**Exercise details:** The full set of lines below has to be duplicated exactly, with no picture kept.

----------

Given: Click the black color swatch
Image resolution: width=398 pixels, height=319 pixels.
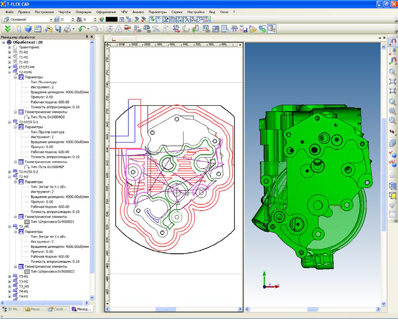Looking at the screenshot, I should 111,19.
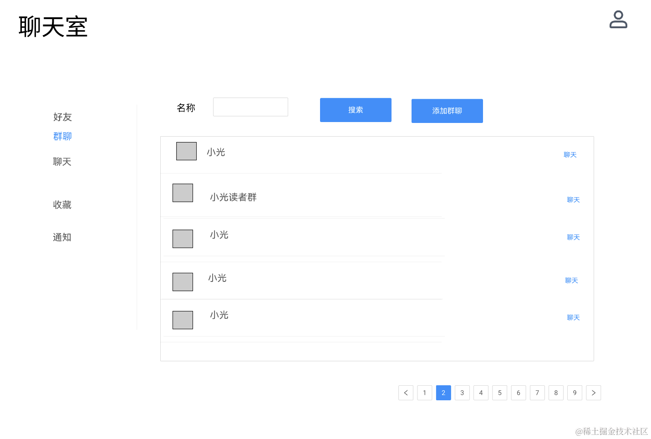Click the first 小光 group avatar
Image resolution: width=651 pixels, height=439 pixels.
point(186,151)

----------

**Result:**
Given: Click the black color swatch
Image resolution: width=398 pixels, height=319 pixels.
Looking at the screenshot, I should 111,19.
Click the first 小光 group avatar
Image resolution: width=651 pixels, height=439 pixels.
point(186,151)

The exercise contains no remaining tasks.